El teléfono celular no fue diseñado para niños. Fue creado como herramienta de comunicación y luego evolucionó hacia un dispositivo multifuncional con acceso ilimitado a información, redes sociales y entretenimiento. Ponerlo en manos de un niño es abrirle una puerta enorme al mundo sin filtros suficientes, sin madurez para procesar lo que encuentra y, muchas veces, sin nuestra supervisión constante.
Las consecuencias están a la vista y la ciencia lo respalda: problemas de atención, dificultades para dormir, alteraciones en el comportamiento, aumento de la ansiedad, menor capacidad para tolerar la frustración y, en casos más graves, exposición a contenidos dañinos que pueden afectar su inocencia. Lo más triste es que muchas de estas situaciones no se detectan de inmediato; aparecen de manera silenciosa y progresiva, cuando ya se ha generado un hábito difícil de romper.

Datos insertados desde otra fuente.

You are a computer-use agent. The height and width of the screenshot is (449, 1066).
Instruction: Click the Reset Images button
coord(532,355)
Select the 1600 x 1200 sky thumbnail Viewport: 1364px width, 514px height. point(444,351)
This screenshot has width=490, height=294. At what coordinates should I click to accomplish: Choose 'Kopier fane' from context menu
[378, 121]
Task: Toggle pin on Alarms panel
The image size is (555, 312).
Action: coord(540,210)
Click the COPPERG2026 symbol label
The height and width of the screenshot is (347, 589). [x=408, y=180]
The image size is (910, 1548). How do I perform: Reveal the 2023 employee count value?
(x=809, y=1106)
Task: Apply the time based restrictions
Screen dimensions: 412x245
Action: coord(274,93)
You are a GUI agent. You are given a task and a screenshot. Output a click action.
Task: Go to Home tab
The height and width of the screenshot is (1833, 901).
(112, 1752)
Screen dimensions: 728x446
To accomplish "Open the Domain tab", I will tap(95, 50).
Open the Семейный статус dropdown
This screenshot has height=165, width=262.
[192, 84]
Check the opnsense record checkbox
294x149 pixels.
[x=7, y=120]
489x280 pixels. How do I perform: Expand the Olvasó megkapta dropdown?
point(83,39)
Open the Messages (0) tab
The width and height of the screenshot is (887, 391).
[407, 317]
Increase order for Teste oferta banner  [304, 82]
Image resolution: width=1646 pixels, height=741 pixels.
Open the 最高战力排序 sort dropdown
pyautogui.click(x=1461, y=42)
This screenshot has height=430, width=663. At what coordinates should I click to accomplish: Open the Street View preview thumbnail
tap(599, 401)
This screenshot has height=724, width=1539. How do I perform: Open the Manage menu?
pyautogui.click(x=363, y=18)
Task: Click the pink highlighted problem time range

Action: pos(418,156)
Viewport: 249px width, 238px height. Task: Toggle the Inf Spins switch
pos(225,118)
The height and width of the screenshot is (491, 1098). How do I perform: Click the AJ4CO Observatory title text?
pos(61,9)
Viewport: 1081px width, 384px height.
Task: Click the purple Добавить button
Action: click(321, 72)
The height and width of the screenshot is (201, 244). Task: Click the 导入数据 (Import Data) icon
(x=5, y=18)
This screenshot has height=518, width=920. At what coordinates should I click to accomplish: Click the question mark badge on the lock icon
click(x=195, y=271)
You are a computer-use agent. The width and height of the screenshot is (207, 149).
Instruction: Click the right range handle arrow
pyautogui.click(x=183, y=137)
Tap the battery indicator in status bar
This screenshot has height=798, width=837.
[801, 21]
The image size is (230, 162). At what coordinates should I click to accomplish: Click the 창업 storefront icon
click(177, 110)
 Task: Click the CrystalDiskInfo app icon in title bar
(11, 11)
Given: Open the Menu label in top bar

Además, al entregar un celular a edades tan tempranas, les quitamos a los niños algo que jamás podrán recuperar: su infancia plena. Esa etapa donde se juega corriendo, se inventan mundos con la imaginación, se dialoga cara a cara, se construyen amistades en la vida real y se desarrolla la paciencia de esperar, de aprender poco a poco. Cada minuto que un niño pasa pegado a la pantalla, es un minuto que deja de vivir experiencias que nutren su desarrollo integral.
No se trata de satanizar la tecnología. El celular, bien usado y en el momento adecuado, puede ser una herramienta de aprendizaje y comunicación valiosa. Pero lo fundamental es comprender que hay un tiempo para todo. Y en la niñez, el tiempo debe estar lleno de experiencias humanas, no digitales.
Como padres tenemos una gran responsabilidad: enseñar con el ejemplo, establecer límites claros, acompañar a nuestros hijos en el descubrimiento del mundo y no reemplazar nuestra presencia con una pantalla. Los niños necesitan más conversaciones, más abrazos, más juegos compartidos, más tiempo de calidad, y menos dispositivos que los alejen de lo verdaderamente importante.La pregunta es sencilla pero poderosa: ¿qué queremos dejar en la memoria de nuestros hijos cuando piensen en su infancia? ¿Un celular que ocupaba su atención, o momentos compartidos que los hicieron sentir amados y seguros?
El celular puede esperar, pero la infancia no. Depende de nosotros que los recuerdos de nuestros hijos estén llenos de vivencias reales y no de horas perdidas frente a una pantalla.